О богах и вокалистах

«Жизнь артиста» Владимира Федосеева

Владимир Федосеев

На свое 70-летие он позвал только близких. А достоянием общественности решил сделать другую дату — 45-летие творческой деятельности. По этому случаю в начале октября был устроен фестиваль, примечательный уже тем, что на нем не сооружали пьедестал, не пели о вехе и даже не намекали: получите творческий отчет. Федосеев прочитал истертое слово «фестиваль» как должно: праздник. И эту нехитрую идею (которую тем не менее не улавливают 90 из 100 фестивальменов) воплотил как мог. Начертал на знаменах: долой серьезную мину, да здравствуют эффект, свежесть, красота — и, будучи мастером по части составления программ, совершенно адекватное фестивальное содержание обеспечил.

+ + + + +

* **ЧТО НУЖНО СДЕЛАТЬ**:
A. Ответьте по тексту о Федосееве:
(i) На какой юбилей Федосеев позвал только близких?
(ii) Какую дату он решил сделать достоянием общественности?
(iii) Как Федосеев прочитал слово «фестиваль»?
B. Продублируйте без изменений отрывок текста о Федосееве от слов «Владимир Федосеев» до слов «фестивальное содержание обеспечил.» включительно.
Приведенные далее данные взяты из другого источника.

+ + + + +

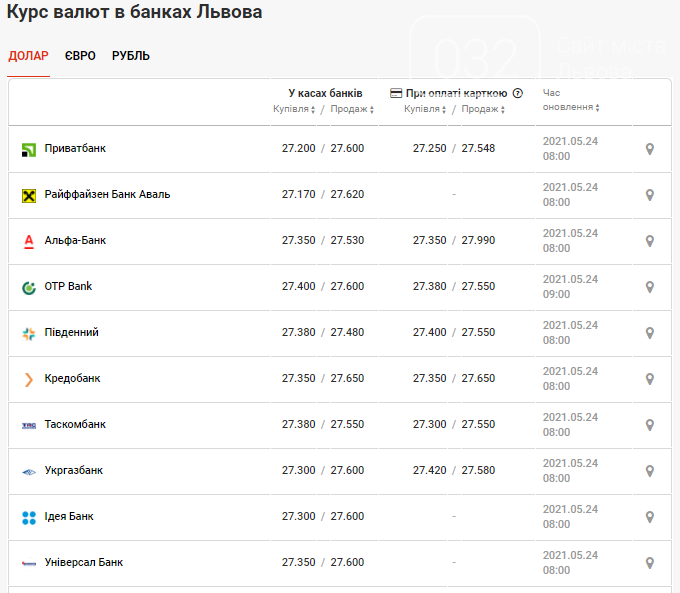Sort by cash desk Купівля column
The height and width of the screenshot is (593, 680).
(x=294, y=109)
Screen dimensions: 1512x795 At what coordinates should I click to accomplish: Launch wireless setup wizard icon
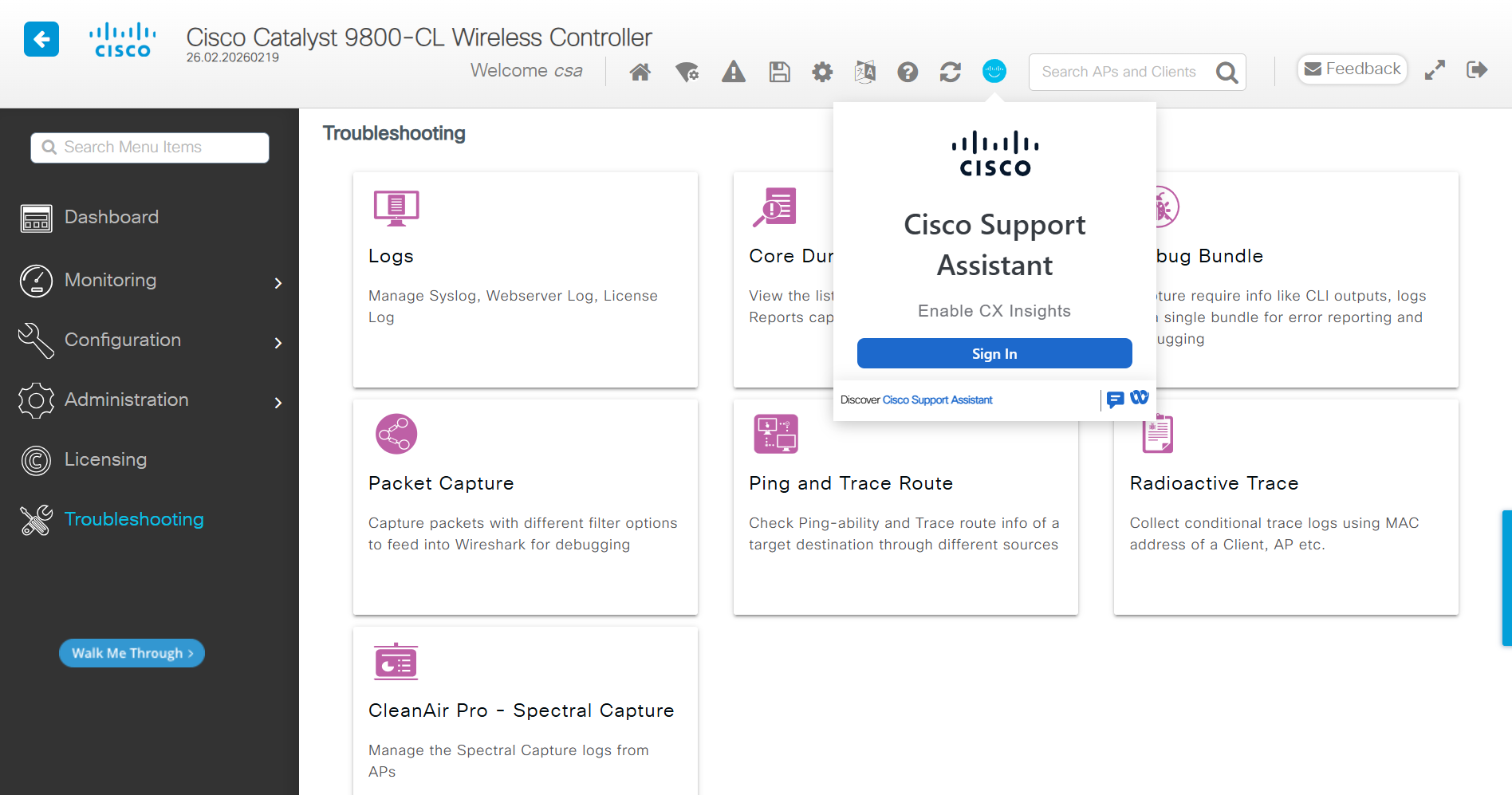click(x=687, y=72)
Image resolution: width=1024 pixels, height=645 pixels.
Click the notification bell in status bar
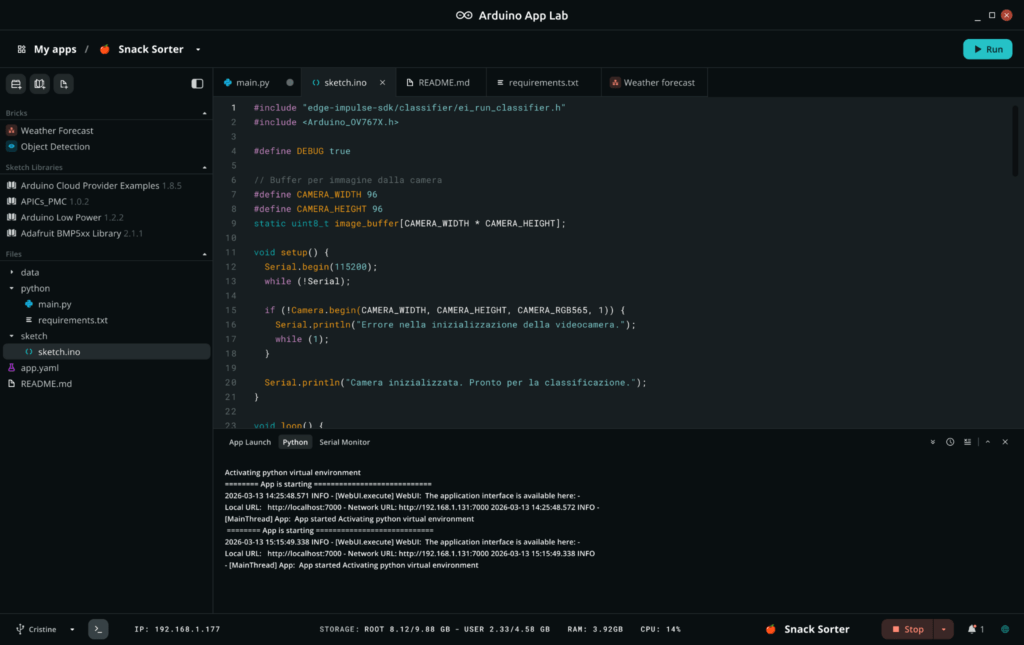click(x=974, y=629)
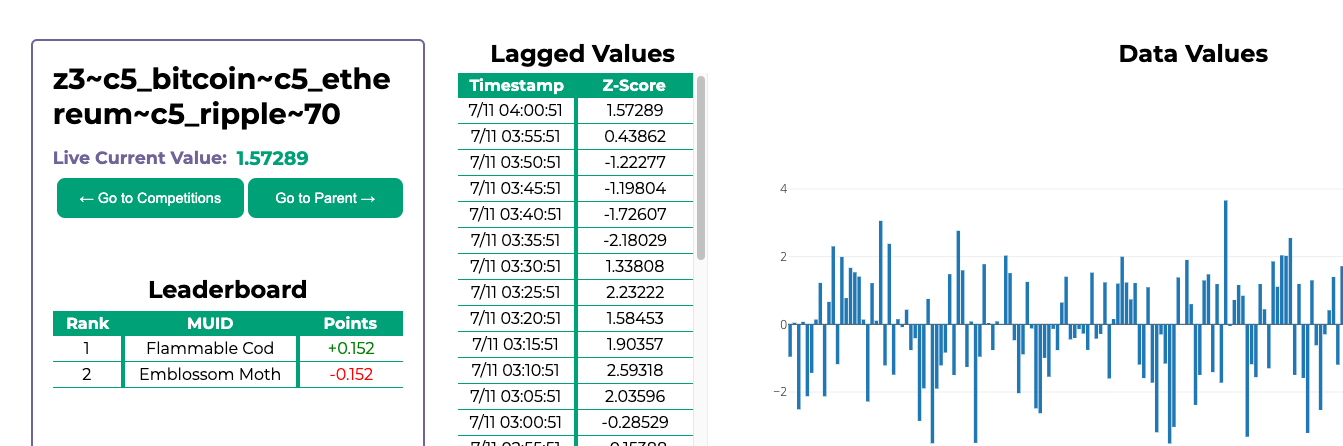Click the Go to Competitions button
Screen dimensions: 1343x446
coord(150,198)
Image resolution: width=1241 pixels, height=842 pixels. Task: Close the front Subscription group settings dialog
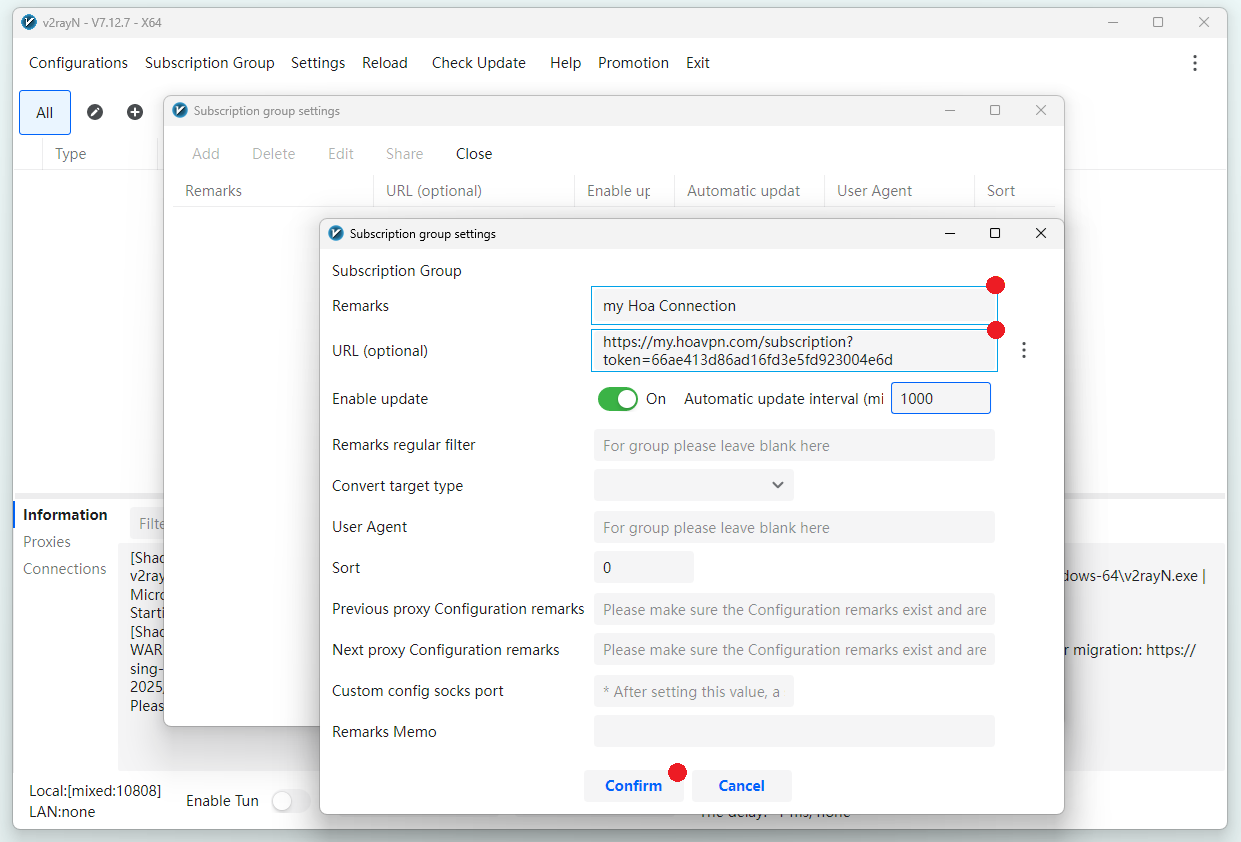coord(1040,233)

+ + + + +

* **ПОЛНЫЕ ОТВЕТЫ**:
A.
(i) На свое 70-летие.
(ii) 45-летие творческой деятельности.
(iii) Как праздник.

B.
Владимир Федосеев

На свое 70-летие он позвал только близких. А достоянием общественности решил сделать другую дату — 45-летие творческой деятельности. По этому случаю в начале октября был устроен фестиваль, примечательный уже тем, что на нем не сооружали пьедестал, не пели о вехе и даже не намекали: получите творческий отчет. Федосеев прочитал истертое слово «фестиваль» как должно: праздник. И эту нехитрую идею (которую тем не менее не улавливают 90 из 100 фестивальменов) воплотил как мог. Начертал на знаменах: долой серьезную мину, да здравствуют эффект, свежесть, красота — и, будучи мастером по части составления программ, совершенно адекватное фестивальное содержание обеспечил.